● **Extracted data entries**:
::::

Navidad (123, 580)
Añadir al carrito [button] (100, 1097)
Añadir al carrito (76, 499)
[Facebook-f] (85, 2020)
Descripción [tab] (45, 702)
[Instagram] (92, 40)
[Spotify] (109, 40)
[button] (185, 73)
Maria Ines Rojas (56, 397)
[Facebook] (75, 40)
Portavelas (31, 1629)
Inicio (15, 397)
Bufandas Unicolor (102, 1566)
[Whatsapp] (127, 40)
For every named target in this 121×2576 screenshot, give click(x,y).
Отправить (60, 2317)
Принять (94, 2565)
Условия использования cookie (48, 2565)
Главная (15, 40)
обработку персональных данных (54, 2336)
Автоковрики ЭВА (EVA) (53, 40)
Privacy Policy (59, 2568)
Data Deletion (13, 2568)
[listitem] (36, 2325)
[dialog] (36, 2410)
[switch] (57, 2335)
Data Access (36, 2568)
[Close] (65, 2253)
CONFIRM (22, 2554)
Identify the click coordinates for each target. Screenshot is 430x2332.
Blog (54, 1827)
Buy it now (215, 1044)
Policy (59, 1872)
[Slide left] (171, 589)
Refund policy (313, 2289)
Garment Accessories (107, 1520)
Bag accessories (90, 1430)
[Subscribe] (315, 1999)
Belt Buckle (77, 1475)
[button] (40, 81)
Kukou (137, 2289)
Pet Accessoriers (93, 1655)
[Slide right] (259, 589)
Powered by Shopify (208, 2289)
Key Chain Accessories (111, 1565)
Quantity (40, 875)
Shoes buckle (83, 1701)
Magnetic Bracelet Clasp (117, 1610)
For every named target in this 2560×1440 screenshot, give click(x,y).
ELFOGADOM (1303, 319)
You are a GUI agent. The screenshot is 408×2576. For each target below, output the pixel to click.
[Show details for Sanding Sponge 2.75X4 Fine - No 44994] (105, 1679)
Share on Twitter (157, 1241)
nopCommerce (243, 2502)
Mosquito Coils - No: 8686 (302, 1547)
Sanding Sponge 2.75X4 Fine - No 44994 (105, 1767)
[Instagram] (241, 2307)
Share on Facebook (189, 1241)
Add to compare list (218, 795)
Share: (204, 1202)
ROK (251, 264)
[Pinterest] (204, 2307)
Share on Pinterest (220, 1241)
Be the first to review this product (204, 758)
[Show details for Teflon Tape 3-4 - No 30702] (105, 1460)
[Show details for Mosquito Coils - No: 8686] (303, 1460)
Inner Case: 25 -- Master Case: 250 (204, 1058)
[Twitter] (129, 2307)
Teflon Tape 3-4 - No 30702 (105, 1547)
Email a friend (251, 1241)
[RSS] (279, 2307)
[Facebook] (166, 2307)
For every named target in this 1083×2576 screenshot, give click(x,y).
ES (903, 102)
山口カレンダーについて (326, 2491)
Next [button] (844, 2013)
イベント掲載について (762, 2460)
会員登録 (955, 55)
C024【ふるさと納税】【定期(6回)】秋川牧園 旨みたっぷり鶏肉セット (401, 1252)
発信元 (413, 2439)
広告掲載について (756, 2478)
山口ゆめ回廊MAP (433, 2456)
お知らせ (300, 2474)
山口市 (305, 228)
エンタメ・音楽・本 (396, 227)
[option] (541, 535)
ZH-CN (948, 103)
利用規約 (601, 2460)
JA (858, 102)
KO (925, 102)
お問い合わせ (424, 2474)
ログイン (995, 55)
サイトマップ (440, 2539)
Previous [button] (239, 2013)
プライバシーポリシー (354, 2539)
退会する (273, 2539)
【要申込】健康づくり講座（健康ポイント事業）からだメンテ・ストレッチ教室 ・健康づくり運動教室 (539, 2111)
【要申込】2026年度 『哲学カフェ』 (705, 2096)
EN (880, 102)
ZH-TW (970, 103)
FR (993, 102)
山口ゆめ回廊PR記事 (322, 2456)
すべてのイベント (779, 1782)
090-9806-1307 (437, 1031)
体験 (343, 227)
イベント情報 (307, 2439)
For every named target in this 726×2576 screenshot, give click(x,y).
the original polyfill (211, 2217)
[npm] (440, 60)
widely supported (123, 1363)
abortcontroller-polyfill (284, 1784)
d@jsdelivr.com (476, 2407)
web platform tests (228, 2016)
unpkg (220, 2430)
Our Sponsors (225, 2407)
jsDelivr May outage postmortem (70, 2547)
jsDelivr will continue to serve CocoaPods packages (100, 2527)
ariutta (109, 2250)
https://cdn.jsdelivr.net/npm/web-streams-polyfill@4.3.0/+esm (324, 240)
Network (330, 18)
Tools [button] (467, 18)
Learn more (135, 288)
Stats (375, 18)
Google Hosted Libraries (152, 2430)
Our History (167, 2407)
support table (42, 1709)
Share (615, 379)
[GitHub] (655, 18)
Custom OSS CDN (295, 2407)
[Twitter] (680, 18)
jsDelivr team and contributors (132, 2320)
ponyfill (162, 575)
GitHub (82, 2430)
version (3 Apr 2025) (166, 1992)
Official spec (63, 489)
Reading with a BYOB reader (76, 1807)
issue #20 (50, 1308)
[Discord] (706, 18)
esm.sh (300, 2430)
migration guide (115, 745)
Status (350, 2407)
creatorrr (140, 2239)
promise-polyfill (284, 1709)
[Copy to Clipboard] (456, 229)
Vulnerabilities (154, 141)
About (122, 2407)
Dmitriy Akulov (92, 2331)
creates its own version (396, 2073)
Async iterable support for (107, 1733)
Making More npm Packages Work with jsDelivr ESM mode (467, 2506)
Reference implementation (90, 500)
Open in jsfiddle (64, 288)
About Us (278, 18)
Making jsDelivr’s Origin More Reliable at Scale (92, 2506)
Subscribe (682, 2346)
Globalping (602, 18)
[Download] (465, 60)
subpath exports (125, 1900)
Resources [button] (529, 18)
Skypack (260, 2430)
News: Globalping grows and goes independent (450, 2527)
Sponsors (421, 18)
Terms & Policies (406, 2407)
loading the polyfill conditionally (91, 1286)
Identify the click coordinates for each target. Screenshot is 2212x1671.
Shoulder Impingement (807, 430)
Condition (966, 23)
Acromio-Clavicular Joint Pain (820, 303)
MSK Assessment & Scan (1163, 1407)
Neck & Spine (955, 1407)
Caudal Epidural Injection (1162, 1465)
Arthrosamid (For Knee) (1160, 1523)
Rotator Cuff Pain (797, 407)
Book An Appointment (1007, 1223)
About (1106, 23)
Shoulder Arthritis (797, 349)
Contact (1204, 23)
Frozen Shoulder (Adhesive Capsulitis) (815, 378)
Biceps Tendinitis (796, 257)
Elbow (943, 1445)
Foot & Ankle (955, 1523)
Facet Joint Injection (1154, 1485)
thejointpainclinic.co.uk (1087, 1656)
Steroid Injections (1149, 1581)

::::

● **Your assignment**:
Transcribe the records above exactly, beginning at the line that contains "[Close] (65, 2253)" and ending with the line that contains "[button] (40, 81)", both included, and nothing else.

● **Answer box**:
[Close] (65, 2253)
CONFIRM (22, 2554)
Identify the click coordinates for each target. Screenshot is 430x2332.
Blog (54, 1827)
Buy it now (215, 1044)
Policy (59, 1872)
[Slide left] (171, 589)
Refund policy (313, 2289)
Garment Accessories (107, 1520)
Bag accessories (90, 1430)
[Subscribe] (315, 1999)
Belt Buckle (77, 1475)
[button] (40, 81)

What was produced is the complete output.